Not because you missed one idea. Everybody misses ideas. But because the quality of your thinking was so shallow that a stranger, in a tenth of your time, beat you on a dimension you should already have considered.
Run the test on your last three reviews. The last three times you presented work to a senior. Did anything land that you had not already weighed and either incorporated or consciously rejected? If yes — what does that tell you about how complete your work was when you brought it?
Run the test on your team. The last three times your reports came to you. Did you find yourself "adding" obvious improvements? Or were you genuinely catching the rare gap they could not have seen from their level?
If you are constantly adding obvious improvements, your team is operating one level below where they should be. If you are constantly receiving them — you are operating one level below where you should be.

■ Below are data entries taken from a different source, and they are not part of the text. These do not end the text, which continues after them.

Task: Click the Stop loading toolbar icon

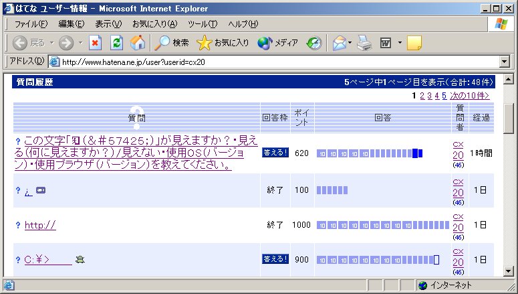Action: 95,43
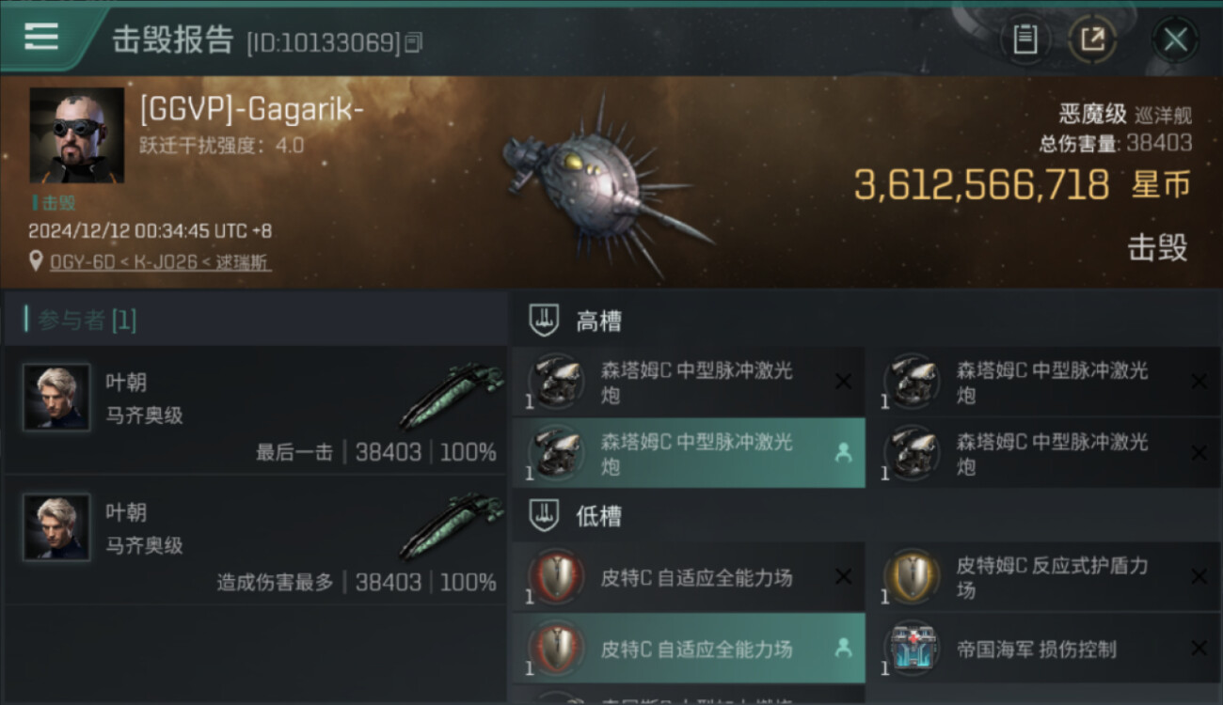Select the highlighted 皮特C 自适应全能力场 item

(x=689, y=648)
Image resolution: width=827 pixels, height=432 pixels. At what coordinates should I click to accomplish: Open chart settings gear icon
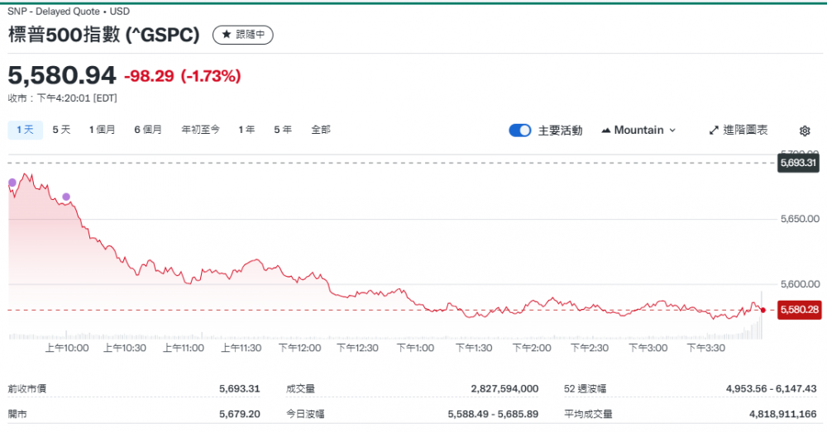tap(805, 131)
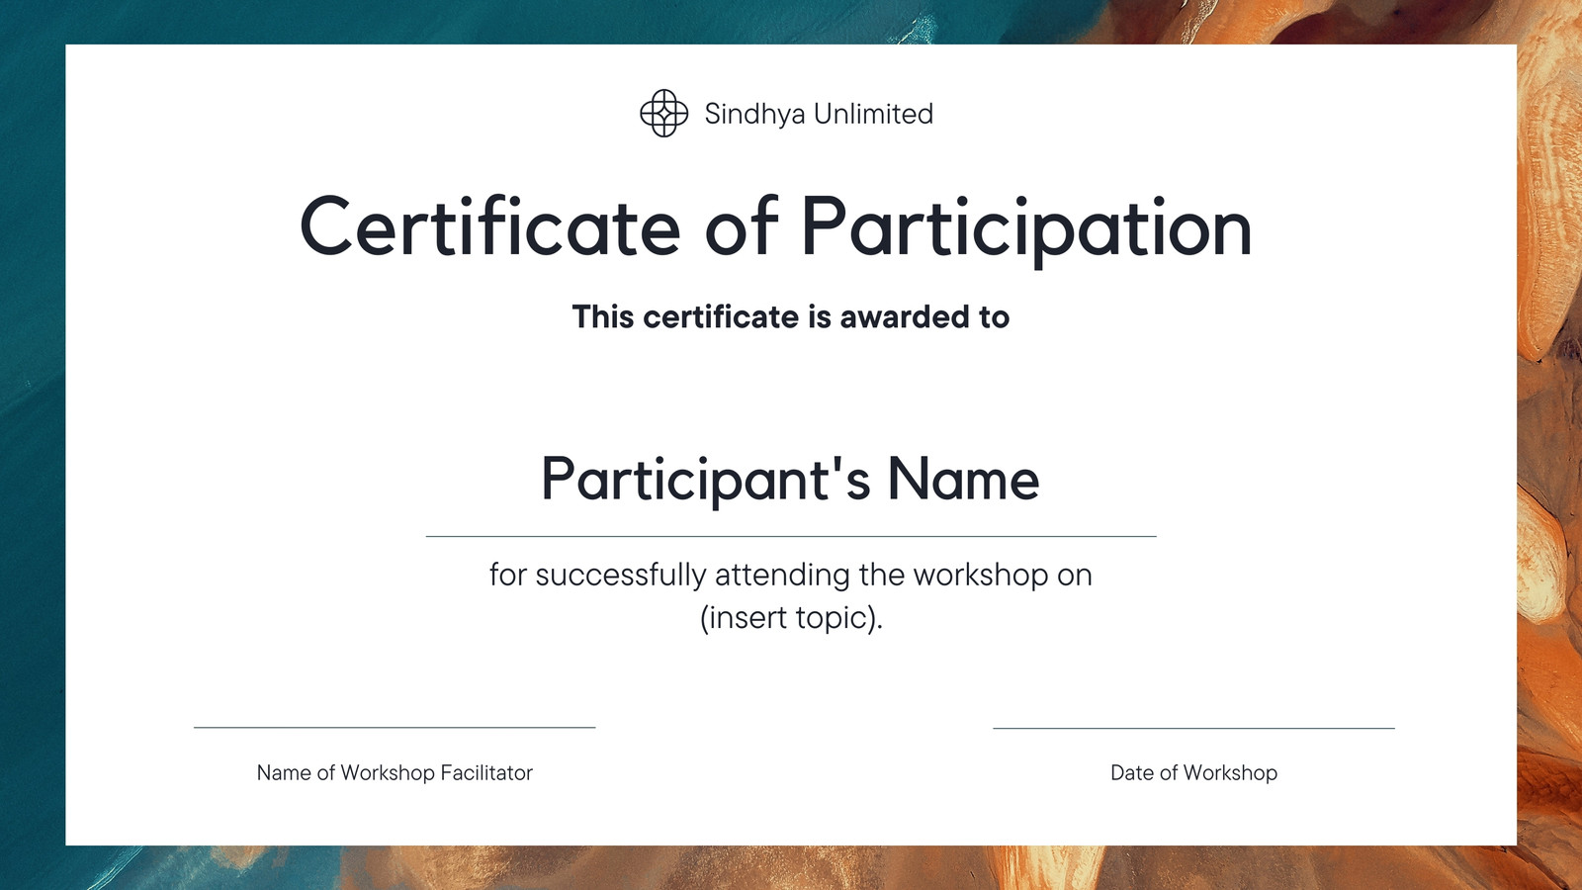Click the bottom background image strip

click(x=791, y=868)
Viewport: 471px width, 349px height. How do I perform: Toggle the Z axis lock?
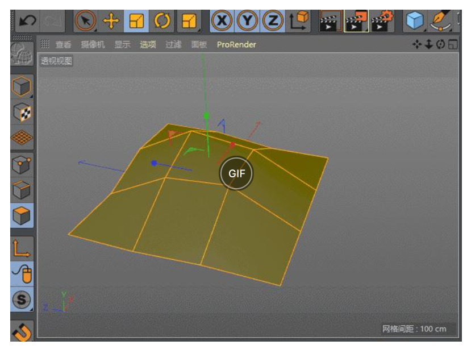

The diagnostic is uncomfortable. It is also the cleanest test I know.
The Shift
Most "fix your meetings" advice is downstream. Pre-reads. In-reads. Decision-only meetings. Useful. Worth doing.
But meeting hygiene cannot fix what a missing loop produces. If your organization has not decided that work means a paper, that draft means not-done, and that meetings demand finished thinking — no amount of pre-read discipline will save you. The senior will keep over-helping. The junior will keep under-pushing. The bandwidth at the top will keep getting eaten by work two levels below.
The loop is the upstream fix. Three rules. Each one ruthless about a single thing — produce the artifact, label your state, gate the meeting. Together they create the only environment where completeness at every level becomes the path of least resistance instead of the heroic exception.
That is the work you owe your level. Not effort. Not loyalty. Not visibility. Completeness — produced through writing, signaled through status, enforced through meetings.
Stop me or I proceed.
Not the only way. Probably not even the best way. Just one practitioner's version that worked.